Yamil Santoro es diputado por Republicanos Unidos de la Ciudad Autónoma de Buenos Aires y dirige además la Fundación Apolo, la primera en denunciar en Argentina al expresidente boliviano Evo Morales por presunta trata y tráfico de personas y abuso sexual de menores de edad en el vecino país, a raíz de declaraciones de la exdirigente intercultural Angélica Ponce.
A su actuación siguió otra planteada por los mismos hechos por el Ministerio de Seguridad argentino, cuya titular, Patricia Bullrich, advirtió al exmandatario que “el delito en suelo argentino, se paga”. El también líder cocalero contestó con otra denuncia: un presunto complot de los gobiernos de Javier Milei y de Luis Arce para sacarlo del escenario político mediante una campaña de “lawfare” (guerra jurídica).

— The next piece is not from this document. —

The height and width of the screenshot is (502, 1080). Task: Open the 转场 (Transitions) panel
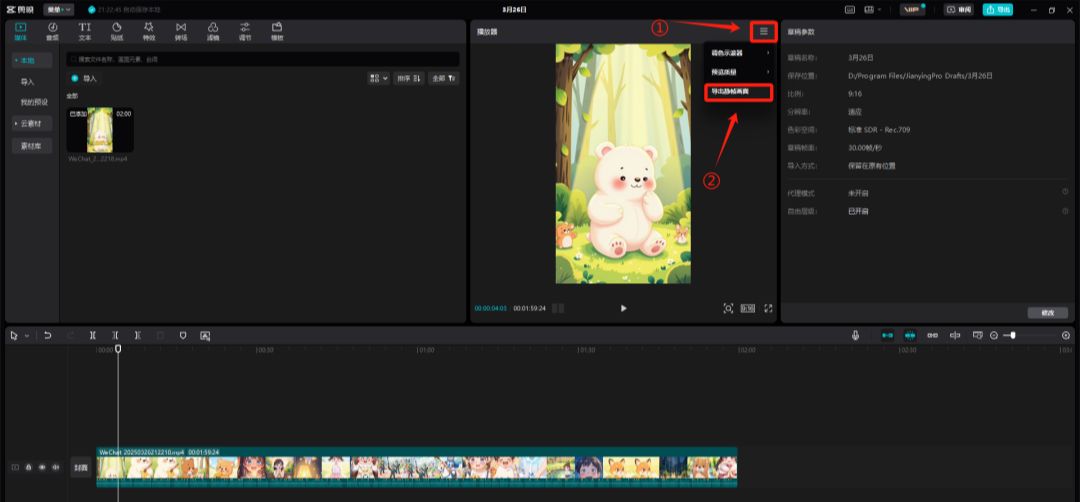(x=180, y=31)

La mañana de este lunes, Correo del Sur Radio (FM 90.1 y AM 980) entrevistó a Santoro.
CORREO DEL SUR (CS).- ¿Hay gente que le ha hecho llegar nuevas denuncias contra Evo Morales?
Yamil Santoro (YS).- Sí, estamos justamente analizando cada contacto que recibimos, cada información, para ver cuál es el tratamiento que corresponde. Lo que también va a dimensionar es que nosotros no estamos denunciando o investigando hechos que hayan acontecido en suelo boliviano, ya que no tenemos a priori jurisdicción para hacerlo, sino que estamos limitándonos exclusivamente a delitos cometidos en territorio argentino.
CS.- ¿Qué tiempo debe transcurrir para conocer qué causa sigue esta denuncia?
YS.- Bueno, ahí lamentablemente los tiempos no son tan precisos ni tan evidentes y más en un delito con la complicidad que tiene el hecho de que alguna de las partes esté fuera del país, así que es probable que esto lleve algún tiempo. Sí tenemos nosotros el compromiso de darle el mayor impulso posible y aprovecho tu intermedio para que si cualquier persona tiene información sobre estos delitos, pueda acercarse tanto a la fundación como al Juzgado Federal Criminal y Correccional N° 1 de la República Argentina para ampliar información o proveer data (…) Estamos solicitando que la justicia argentina investigue con la máxima celeridad posible para confirmar y avance hacia una condena.